After a prolonged slump, the economy is experiencing long-term structural problems that cannot be resolved by short-term stimulus measures. For ideological reasons and because of the composition of its supporter base, the Chinese Nationalist Party (KMT) is constantly advocating closer ties with China. It does little to promote other forms of foreign investment to diversify risk, and nor does it encourage effective measures to upgrade industry and keep businesses in Taiwan.
The long-term result of this approach has been a cross-strait factor price-equalization that has caused real wages in Taiwan to stagnate.
Additionally, since President Ma Ying-jeou (馬英九) came to power, government policies have facilitated housing speculation, leading to high property prices that restrict the spending of workers and concentrates capital in an unproductive sector. The result is anaemic domestic demand.

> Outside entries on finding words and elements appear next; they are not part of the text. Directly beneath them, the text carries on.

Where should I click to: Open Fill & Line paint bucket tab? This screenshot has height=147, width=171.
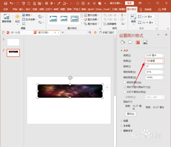(122, 42)
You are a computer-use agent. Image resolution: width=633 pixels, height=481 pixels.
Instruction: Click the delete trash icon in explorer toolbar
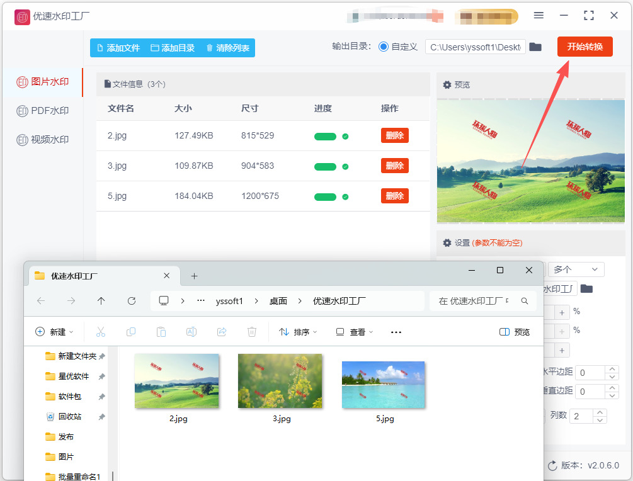coord(252,332)
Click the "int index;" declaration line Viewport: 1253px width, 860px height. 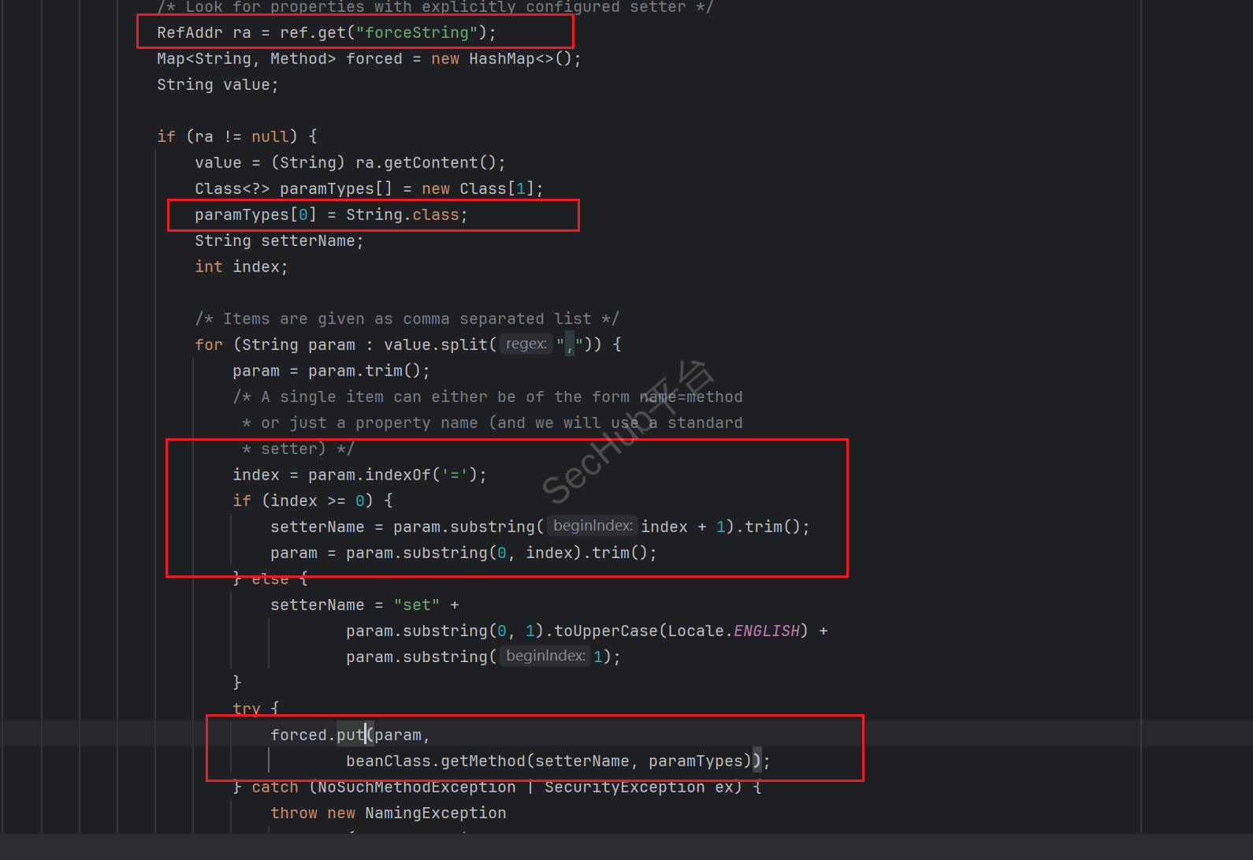[241, 266]
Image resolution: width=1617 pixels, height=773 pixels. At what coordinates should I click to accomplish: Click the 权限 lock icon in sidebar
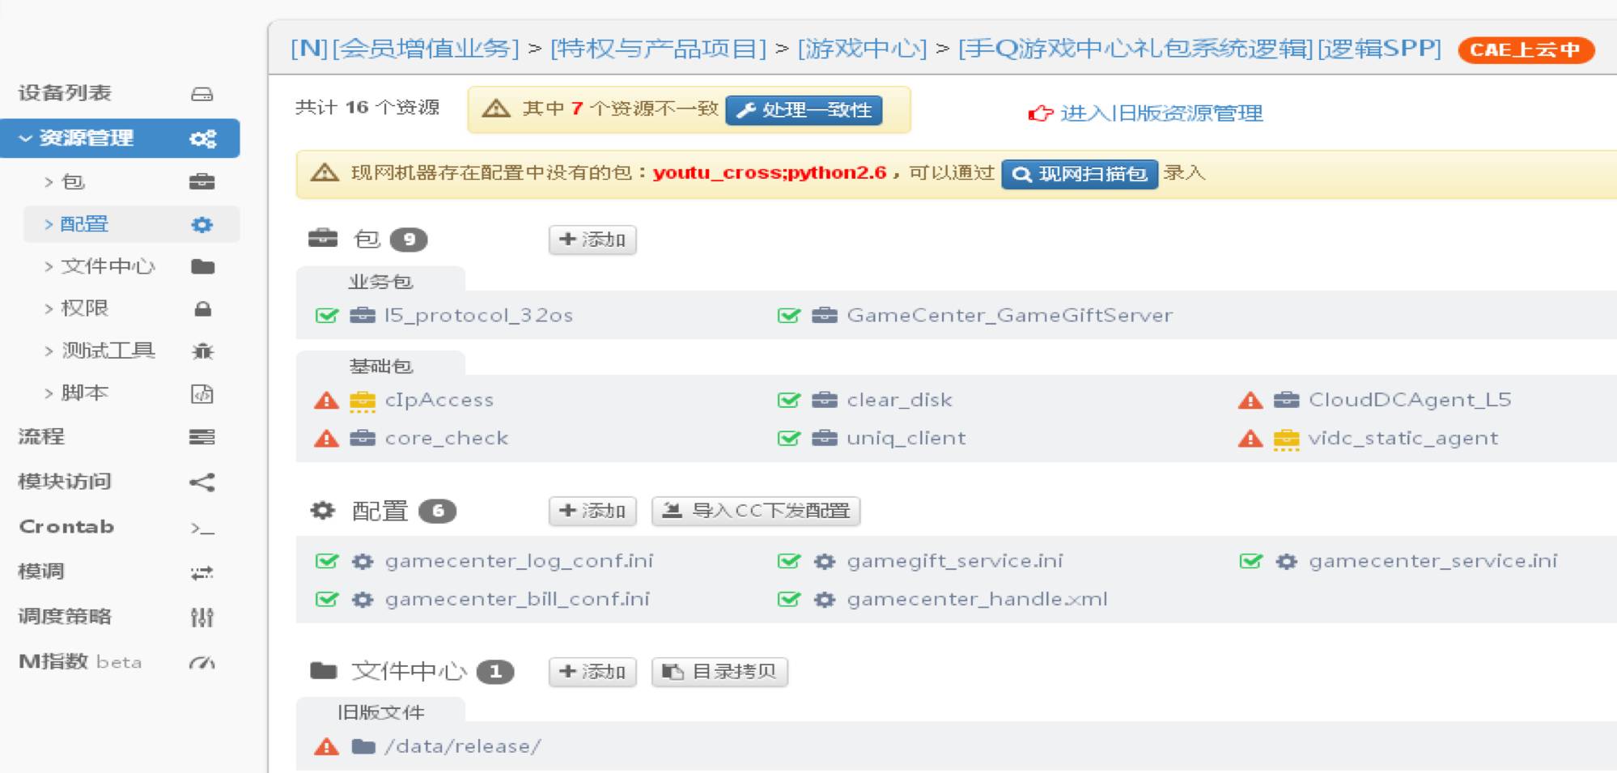pos(202,308)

Over the past few years, the government has tried to increase domestic demand while economic growth has been restricted by fluctuations in the global economy. However, to be able to stimulate domestic spending through government policy it is also necessary to effect increases in real salaries and to bring speculation in the housing market under control.
Regrettably, to be able to deal with these issues, it is necessary to touch on the interests of the KMT’s core supporters and that would hurt donations to the party. Since the problem goes deep, addressing it will be a painful experience. Further, since Ma lacks the courage, every Cabinet measure aimed at stimulating the economy will be perfunctory at best.

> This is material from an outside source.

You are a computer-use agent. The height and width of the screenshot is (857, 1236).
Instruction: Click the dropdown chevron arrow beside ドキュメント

For policy implementation to have a tangible effect it is not necessary to focus on GDP growth. Rather than being concerned about a few tenths of a percent, it would be far better to improve income distribution and social security guarantees which would allow the public to maintain a reasonable standard of living in the face of the international economic slump.
In the past, the KMT always boasted that it was adept at handling the economy and had promoted a set of values focused on economic growth. Now that it has to deal with economic stagnation resulting from structural problems, it cannot stop the public from using economic growth as the only standard by which to measure political achievement.
Therefore, when performance is poor, Cabinet members with responsibility for economic and financial matters end up being scapegoats for Ma.
Sher Chien-yuan is an assistant professor of business management at National Sun Yat-sen University. Liu Yu-hsi is a candidate for a doctoral degree in economics at Suffolk University, Boston, Massachusetts.